# Tarefa 1
No texto de leitura, qual seria o objeto social da pessoa jurídica criada pela quadrilha na hipótese imaginada?
# Tarefa 2
Transcreva do texto de leitura o trecho que vai de "Num ato quase" até "a sua constituição.".

# Texto de leitura
######

Num ato quase psicodélico, cogitei a seguinte hipótese: se uma quadrilha ou bando que assalta bancos, ao invés de agir na informalidade, criasse uma pessoa jurídica, cujo objeto social fosse, suponhamos,a prestação de serviços gerais no ramo bancário. Na suposição, o objeto é lícito, não havendo óbice a sua constituição.
Na sequência, supus mentalmente que esses mesmos integrantes fossem presos pelos assaltos praticados. Denunciados e, considerando o devido processo legal a todos conferido,suponhamos que aventassem em suas defesas a seguinte tese. Quem praticou eventual crime, com eventual desvio de finalidade, foi a pessoa jurídica e não as pessoas físicas; tais não se confundem. Há um véu que as separa. Eventual sanção deve ser direcionada àquela, limitando-se, neste caso, à esfera cível. Salvo melhor juízo, a argumentação seria motivo de chacota; uma oferenda à loucura.

######

# Dados de origem
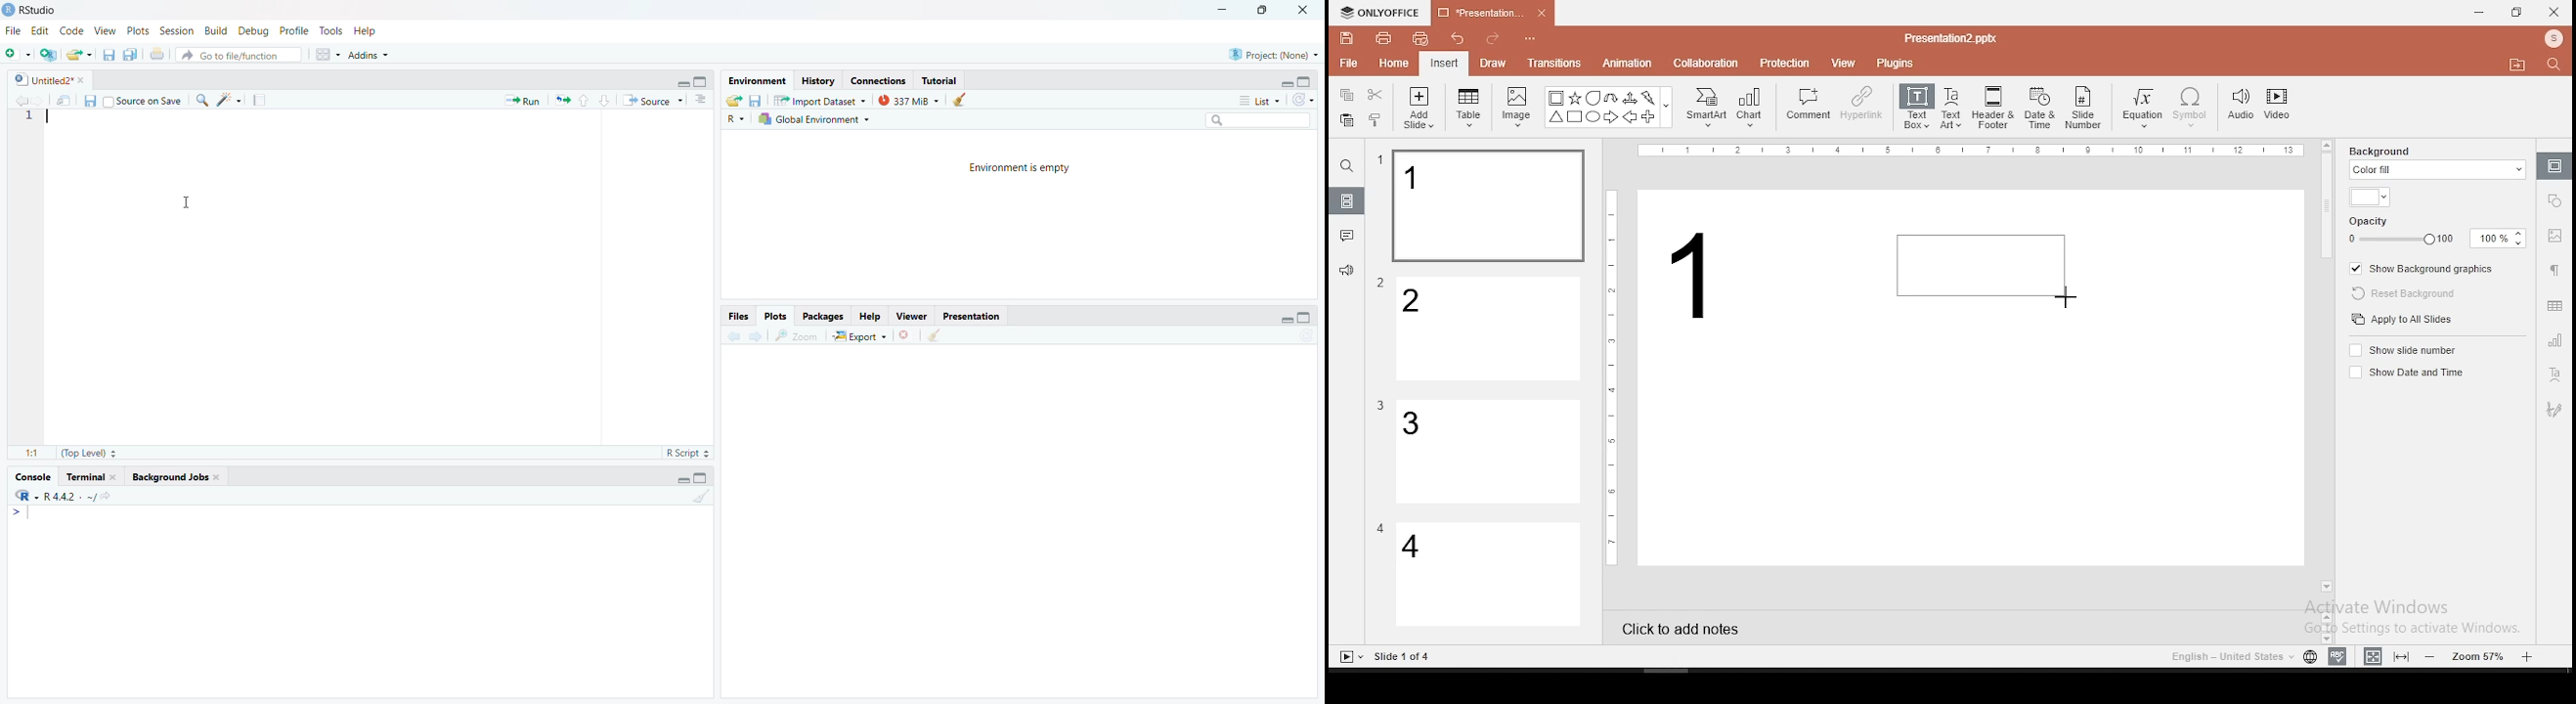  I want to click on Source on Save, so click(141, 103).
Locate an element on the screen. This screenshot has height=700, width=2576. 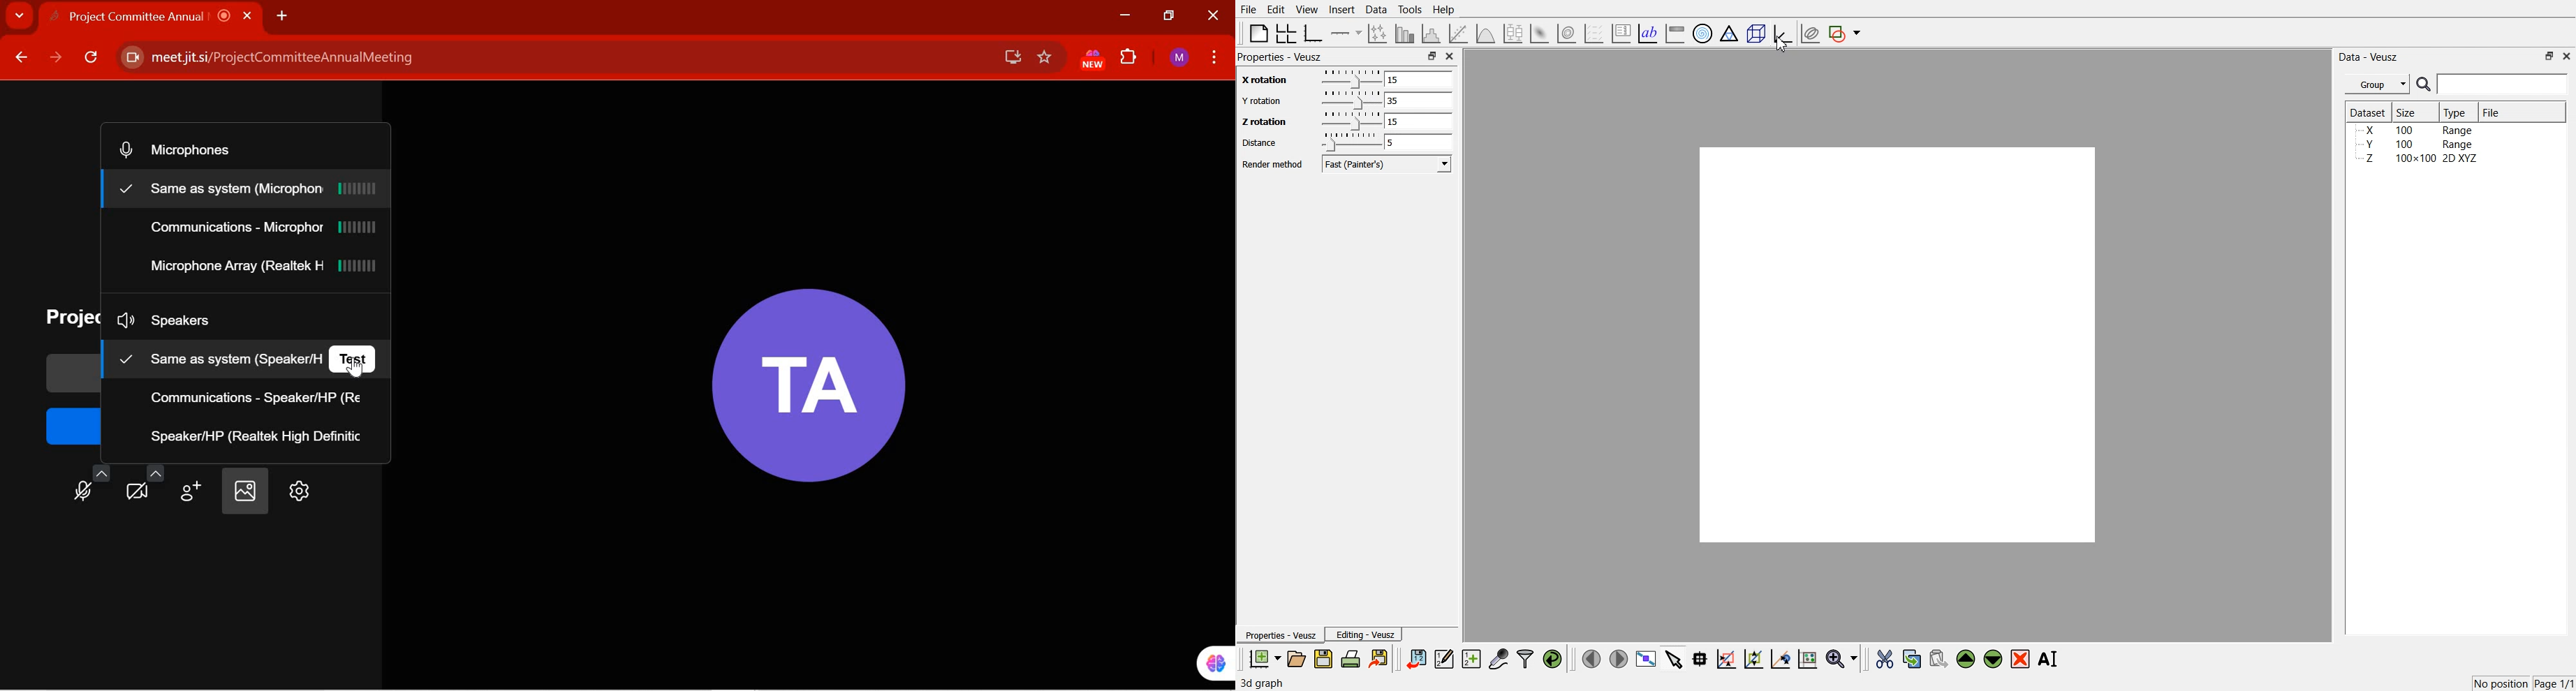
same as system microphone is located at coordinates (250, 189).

######

# Resposta completa 1
A prestação de serviços gerais no ramo bancário.

# Resposta completa 2
Num ato quase psicodélico, cogitei a seguinte hipótese: se uma quadrilha ou bando que assalta bancos, ao invés de agir na informalidade, criasse uma pessoa jurídica, cujo objeto social fosse, suponhamos,a prestação de serviços gerais no ramo bancário. Na suposição, o objeto é lícito, não havendo óbice a sua constituição.